- What is asked
Please answer these questions about the piece on immortality below:
(a) In which film does the writer/philosopher character answer "Become immortal, and then, die"?
(b) Which cemetery has a guide map at its entrance listing graves?
(c) Which three people does the piece say make the official cut?

--- Begin Extract provided ---

Saturday, January 22, 2011

Immortality - Popular, Official and Real

“Devenir immortal, et puis, Mourir”

“Become immortal, and then, die.” - was the answer by the writer/philosopher character in Godard’s À bout de souffle, to the question of plus grande ambition dans la vie, or, the biggest ambition in life.

Everyone dies, but only a few die after becoming immortal. Governments have formalized this notion since long, for example, in the Pere Lachaise cemetery in Paris, there is a guide map at the entrance with the list of graves of some 100 odd people, and the information to locate them amongst the few thousand unimportant ones. Oscar Wilde, Marcel Proust and Jim Morrison make the official cut, Joseph Fourier, Gertrude Stein, JRD Tata and several former French presidents and several thousand commoners do not. However, in spite of the official accreditation, there were some who were more immortal than others - to which I will come in about three paragraphs.

--- End Extract provided ---
--- Begin Raw data ---

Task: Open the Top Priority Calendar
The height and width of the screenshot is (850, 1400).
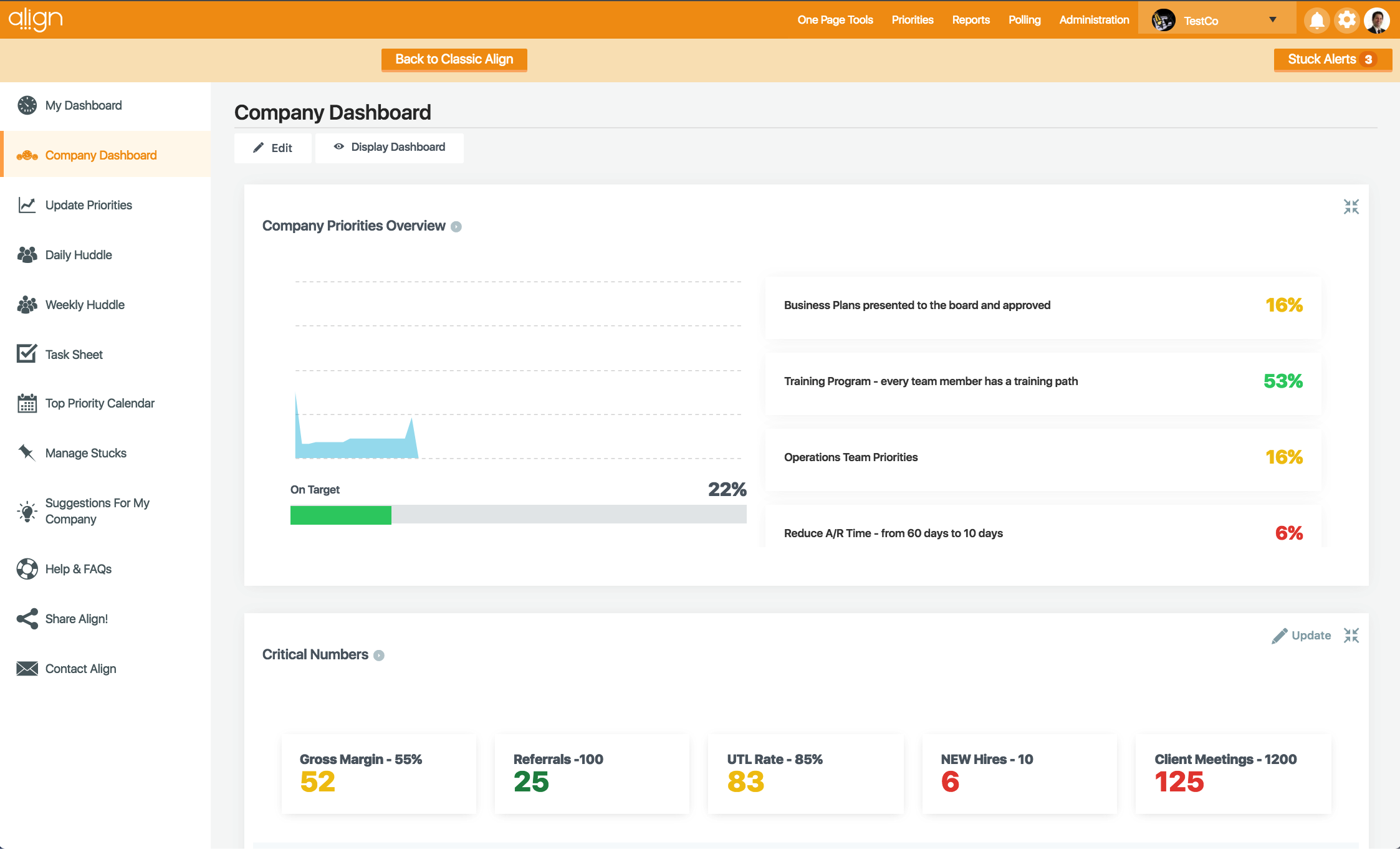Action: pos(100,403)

--- End Raw data ---
--- Begin Raw data ---

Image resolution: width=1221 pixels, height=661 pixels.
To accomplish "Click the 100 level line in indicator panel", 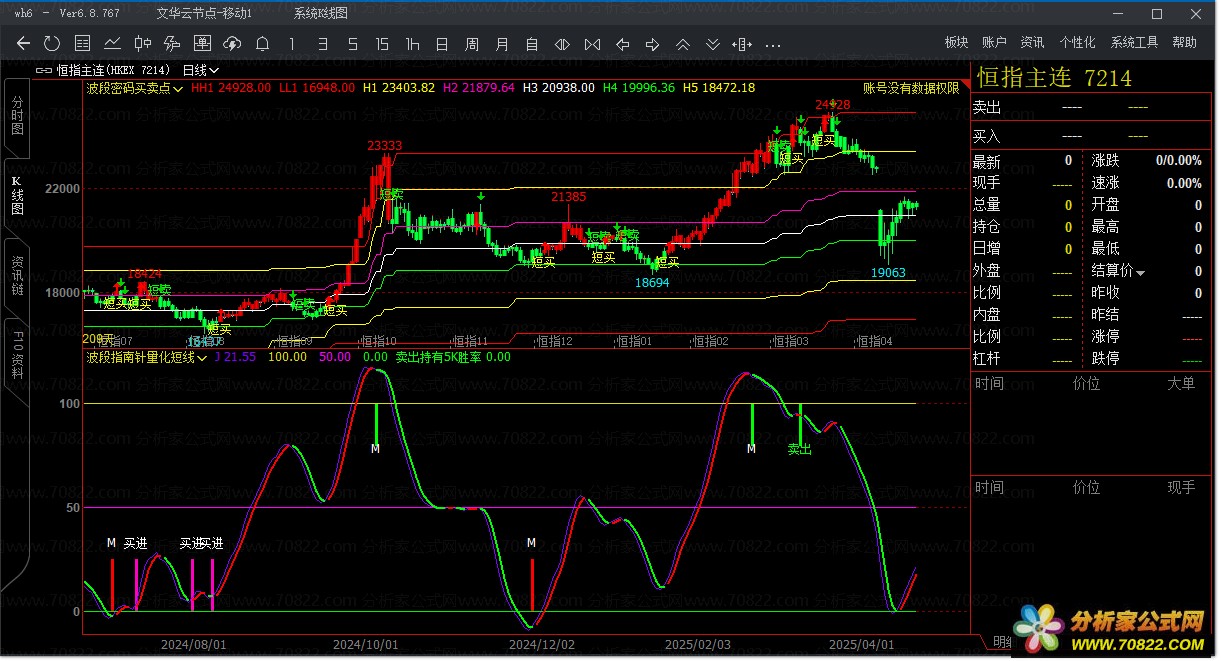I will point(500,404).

--- End Raw data ---

- Result of the exercise
(a) Godard's À bout de souffle
(b) The Pere Lachaise cemetery in Paris
(c) Oscar Wilde, Marcel Proust and Jim Morrison